Unabhängig von der nuklearen Frage: Wäre ein Einsatz der CdG in solch einem Konflikt überhaupt zu erwarten? Warum sollte man, statt die griechischen, zypriotischen, rumänischen und bulgarischen Flugfelder zu nutzen, einen Flugzeugträger gefährden? Das käme mir nur für einen Kampf auf Zypern sinnvoll vor oder in einer späten Phase, nach Ausschaltung der türkischen Flotte. Im Vorfeld käme er natürlich als Machtprojektion zum Einsatz, aber sobald es knallt, müsste der sich doch schnell in Sicherheit begeben.


Apropos: Zypern.
Wie seht Ihr die Rolle der Insel in einem solchen Konflikt?

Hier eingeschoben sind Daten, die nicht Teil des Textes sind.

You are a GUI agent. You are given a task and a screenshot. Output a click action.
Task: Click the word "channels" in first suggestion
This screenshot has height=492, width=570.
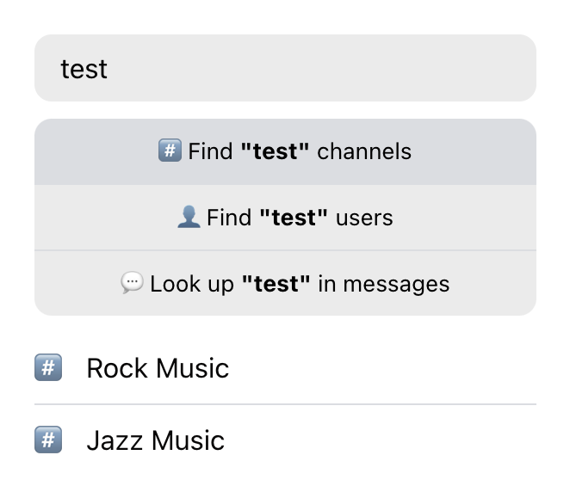[364, 152]
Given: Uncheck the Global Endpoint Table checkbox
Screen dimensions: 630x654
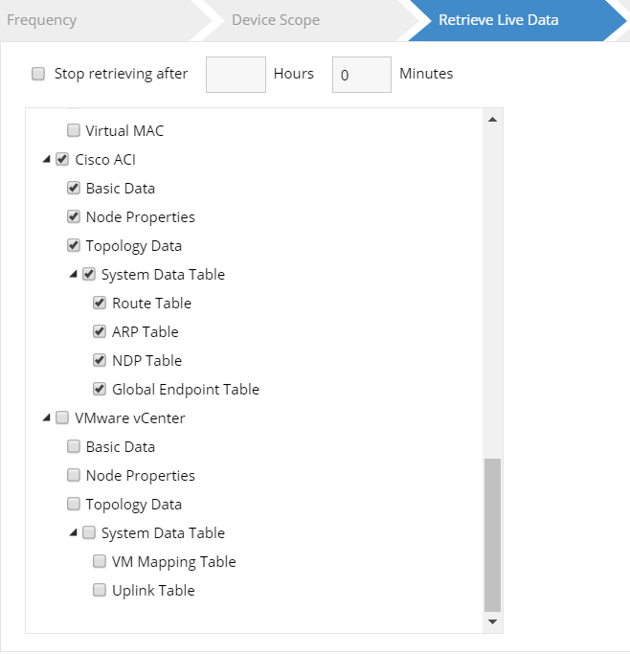Looking at the screenshot, I should pos(100,389).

Wir gehen zwar von einem Luft- und Seekrieg aus, aber auf Zypern haben wir defacto eine Frontlinie zu Lande, wenn auch UN-gepuffert und eigentlich auch nicht mit der Türkei selbst. Könnte die UN-Pufferzone in einem EU/Türkei-Konflikt Bestand haben und wäre es für die EU überhaupt eine militärisch akzeptable Option, den Nordteil der Insel nicht umgehend zu besetzen aufgrund der großen militärischen Präsenz der Türkei dort und der sich daraus ergebenden Gefährdungen für Südzypern sowie alle EU-Operationen im östlichen Mittelmeer?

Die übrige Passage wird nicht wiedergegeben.